William Young

Personal information
- Full name: William Young
- Date of birth: 1884
- Place of birth: Cannock, England
- Date of death: 12 September 1917 (aged 32–33)
- Place of death: France
- Position(s): Wing Half

Senior career*
- Years: Team / Apps / (Gls)
- 1904–1905: Chadsmoor Celtic
- 1905–1906: Hednesford Victoria
- 1906–1907: Hednesford Town
- 1907–1910: West Bromwich Albion / 19 / (2)
- 1910–1911: Hednesford Town
- 1911: Wednesbury
- 1912: Worcester City
- 1913: Kidderminster Harriers
- Total:  / 19 / (2)

= William Young (footballer, born 1884) =

English footballer

William Young (1884 – 12 September 1917) was an English footballer who played in the Football League for West Bromwich Albion.

==Personal life==
Young worked as a miner.
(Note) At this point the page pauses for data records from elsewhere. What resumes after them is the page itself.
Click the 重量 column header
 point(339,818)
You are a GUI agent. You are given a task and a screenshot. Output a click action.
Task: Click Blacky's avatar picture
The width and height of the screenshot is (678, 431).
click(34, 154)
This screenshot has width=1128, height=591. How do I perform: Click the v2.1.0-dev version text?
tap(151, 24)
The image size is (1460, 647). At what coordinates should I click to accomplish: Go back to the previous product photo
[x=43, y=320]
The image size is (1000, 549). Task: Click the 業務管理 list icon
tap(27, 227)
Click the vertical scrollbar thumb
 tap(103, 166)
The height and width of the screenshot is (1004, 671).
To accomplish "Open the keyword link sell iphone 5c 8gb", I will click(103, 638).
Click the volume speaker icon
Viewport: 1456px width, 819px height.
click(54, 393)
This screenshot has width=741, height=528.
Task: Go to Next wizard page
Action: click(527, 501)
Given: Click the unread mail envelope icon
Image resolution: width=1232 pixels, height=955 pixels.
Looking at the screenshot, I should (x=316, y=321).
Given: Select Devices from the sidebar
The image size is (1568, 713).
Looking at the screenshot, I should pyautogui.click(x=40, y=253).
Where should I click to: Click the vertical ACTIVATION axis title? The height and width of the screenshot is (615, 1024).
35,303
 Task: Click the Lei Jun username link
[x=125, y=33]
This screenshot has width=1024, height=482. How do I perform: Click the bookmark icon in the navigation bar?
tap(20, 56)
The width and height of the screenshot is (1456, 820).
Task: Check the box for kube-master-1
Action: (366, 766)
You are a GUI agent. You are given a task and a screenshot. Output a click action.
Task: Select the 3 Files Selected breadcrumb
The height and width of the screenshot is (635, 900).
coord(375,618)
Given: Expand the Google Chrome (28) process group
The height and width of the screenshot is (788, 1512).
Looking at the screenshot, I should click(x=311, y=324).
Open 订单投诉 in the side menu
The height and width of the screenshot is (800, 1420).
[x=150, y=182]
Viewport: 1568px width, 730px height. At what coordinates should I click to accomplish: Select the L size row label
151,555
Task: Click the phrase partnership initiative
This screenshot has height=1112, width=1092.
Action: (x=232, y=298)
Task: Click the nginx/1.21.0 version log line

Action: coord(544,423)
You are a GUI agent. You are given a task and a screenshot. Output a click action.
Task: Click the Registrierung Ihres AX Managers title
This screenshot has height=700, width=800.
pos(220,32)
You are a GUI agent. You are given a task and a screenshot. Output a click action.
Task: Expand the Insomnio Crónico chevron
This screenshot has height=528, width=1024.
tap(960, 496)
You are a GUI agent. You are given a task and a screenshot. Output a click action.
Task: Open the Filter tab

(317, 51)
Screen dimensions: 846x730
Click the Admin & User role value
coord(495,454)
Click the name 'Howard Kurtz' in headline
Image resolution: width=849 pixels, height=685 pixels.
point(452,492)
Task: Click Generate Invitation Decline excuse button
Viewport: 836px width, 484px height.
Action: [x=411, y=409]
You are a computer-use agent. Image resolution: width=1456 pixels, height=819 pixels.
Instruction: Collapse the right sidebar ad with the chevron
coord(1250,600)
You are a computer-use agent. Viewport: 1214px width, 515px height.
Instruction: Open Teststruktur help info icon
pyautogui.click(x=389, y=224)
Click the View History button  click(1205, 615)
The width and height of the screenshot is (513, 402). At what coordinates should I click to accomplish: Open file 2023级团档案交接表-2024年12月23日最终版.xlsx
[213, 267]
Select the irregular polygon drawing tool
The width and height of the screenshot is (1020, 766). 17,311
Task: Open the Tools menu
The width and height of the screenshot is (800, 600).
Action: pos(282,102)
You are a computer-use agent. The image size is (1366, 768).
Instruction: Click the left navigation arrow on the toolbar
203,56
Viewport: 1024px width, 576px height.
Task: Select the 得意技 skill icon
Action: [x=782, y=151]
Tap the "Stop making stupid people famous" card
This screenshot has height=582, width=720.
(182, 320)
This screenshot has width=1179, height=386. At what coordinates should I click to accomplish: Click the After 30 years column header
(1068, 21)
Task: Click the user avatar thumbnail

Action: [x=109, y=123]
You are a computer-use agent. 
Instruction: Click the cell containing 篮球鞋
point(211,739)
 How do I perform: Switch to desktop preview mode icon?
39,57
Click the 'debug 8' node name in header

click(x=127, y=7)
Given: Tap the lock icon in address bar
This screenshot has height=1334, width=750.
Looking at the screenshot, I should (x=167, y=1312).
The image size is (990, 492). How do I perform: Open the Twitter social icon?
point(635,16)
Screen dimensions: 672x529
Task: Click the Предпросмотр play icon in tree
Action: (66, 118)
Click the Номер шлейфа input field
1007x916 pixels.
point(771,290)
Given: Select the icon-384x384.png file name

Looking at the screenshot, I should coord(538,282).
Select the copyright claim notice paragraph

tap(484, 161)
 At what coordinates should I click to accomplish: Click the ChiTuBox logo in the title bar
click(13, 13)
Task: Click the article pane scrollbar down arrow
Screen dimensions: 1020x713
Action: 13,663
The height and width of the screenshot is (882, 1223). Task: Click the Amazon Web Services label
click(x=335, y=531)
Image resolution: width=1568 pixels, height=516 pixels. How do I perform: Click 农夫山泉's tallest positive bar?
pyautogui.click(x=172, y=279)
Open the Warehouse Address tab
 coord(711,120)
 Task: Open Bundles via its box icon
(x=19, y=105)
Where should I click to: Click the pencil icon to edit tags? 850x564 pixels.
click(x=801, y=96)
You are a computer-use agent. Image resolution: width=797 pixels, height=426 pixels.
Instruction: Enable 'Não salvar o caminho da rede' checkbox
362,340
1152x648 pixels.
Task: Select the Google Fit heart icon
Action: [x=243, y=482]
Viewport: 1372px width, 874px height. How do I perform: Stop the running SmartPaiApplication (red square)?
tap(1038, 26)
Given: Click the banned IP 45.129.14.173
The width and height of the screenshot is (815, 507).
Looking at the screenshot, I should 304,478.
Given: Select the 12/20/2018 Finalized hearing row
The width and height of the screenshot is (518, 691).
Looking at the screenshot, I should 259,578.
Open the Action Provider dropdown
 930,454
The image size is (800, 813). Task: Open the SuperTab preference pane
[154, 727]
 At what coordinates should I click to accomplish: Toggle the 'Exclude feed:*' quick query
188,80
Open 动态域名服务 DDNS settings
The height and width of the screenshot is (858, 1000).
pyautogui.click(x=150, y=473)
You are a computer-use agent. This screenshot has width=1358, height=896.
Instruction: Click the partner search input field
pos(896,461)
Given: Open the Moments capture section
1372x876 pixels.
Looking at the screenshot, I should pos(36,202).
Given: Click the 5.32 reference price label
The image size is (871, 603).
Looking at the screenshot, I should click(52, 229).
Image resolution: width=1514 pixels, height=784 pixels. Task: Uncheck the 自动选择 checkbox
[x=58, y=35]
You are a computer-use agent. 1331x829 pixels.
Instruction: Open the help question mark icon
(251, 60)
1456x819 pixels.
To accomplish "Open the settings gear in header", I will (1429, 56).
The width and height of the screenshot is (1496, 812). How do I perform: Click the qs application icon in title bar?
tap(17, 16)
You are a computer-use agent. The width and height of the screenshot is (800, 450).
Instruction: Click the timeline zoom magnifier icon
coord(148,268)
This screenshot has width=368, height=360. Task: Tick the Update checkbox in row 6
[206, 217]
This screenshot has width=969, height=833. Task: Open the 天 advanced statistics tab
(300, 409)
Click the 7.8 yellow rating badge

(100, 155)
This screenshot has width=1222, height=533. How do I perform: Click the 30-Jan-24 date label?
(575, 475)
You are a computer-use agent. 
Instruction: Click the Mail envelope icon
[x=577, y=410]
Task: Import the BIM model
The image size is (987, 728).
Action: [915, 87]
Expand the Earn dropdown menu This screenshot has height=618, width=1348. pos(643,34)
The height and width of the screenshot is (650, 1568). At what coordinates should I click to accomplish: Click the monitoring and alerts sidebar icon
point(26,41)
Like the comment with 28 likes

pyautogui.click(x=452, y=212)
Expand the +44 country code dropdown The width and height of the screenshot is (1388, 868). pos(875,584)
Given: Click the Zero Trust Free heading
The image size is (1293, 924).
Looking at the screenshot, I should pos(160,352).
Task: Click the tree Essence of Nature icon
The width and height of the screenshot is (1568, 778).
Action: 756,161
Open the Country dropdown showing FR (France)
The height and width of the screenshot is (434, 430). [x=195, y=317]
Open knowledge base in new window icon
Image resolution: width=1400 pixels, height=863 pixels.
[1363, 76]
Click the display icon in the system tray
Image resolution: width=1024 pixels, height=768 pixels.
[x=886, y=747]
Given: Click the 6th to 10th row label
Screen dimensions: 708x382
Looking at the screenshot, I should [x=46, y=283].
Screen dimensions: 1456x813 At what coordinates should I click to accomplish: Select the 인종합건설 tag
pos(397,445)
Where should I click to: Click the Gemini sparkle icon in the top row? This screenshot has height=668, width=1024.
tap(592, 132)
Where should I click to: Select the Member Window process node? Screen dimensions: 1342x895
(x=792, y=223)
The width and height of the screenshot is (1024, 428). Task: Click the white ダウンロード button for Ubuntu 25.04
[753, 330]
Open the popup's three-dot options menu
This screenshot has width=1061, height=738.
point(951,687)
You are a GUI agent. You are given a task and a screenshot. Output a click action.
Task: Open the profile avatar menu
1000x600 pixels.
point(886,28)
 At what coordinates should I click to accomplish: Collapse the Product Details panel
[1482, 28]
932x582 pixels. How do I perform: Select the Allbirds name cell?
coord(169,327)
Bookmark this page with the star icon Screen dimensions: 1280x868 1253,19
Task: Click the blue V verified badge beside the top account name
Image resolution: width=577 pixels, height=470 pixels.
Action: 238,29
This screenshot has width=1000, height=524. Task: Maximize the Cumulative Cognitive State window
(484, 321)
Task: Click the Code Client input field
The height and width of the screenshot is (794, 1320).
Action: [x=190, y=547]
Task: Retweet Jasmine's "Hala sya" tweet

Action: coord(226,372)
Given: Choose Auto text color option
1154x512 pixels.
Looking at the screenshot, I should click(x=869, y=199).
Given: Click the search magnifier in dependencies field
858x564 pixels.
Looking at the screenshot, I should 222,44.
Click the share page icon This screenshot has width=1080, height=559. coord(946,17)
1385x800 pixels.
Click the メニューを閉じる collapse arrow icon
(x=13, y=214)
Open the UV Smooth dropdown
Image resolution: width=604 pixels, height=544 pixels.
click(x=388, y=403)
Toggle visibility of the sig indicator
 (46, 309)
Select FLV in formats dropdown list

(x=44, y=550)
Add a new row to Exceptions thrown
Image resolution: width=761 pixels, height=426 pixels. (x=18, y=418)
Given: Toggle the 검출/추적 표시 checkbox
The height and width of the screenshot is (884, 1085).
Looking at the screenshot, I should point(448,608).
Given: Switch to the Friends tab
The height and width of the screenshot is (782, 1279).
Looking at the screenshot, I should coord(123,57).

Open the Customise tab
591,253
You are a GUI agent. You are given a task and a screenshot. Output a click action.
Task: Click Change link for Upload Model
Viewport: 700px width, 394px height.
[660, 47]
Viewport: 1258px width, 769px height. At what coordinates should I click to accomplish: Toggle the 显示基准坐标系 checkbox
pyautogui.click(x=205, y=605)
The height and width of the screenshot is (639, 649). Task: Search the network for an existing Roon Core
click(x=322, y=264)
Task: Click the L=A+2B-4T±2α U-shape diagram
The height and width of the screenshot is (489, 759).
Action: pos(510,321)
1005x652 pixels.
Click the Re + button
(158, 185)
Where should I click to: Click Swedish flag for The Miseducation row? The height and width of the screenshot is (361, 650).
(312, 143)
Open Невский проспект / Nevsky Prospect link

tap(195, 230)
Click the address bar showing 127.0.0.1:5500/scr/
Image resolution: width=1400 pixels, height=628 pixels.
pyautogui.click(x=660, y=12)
In November 1914, he enlisted in the British Army to serve during the First World War. Serving in Gallipoli, Egypt, and France, he was wounded around October 1916. After returning to the front as a private in the Northumberland Fusiliers, he was shot in the head and died of his injuries on 12 September 1917. He is buried at Tincourt New British Cemetery.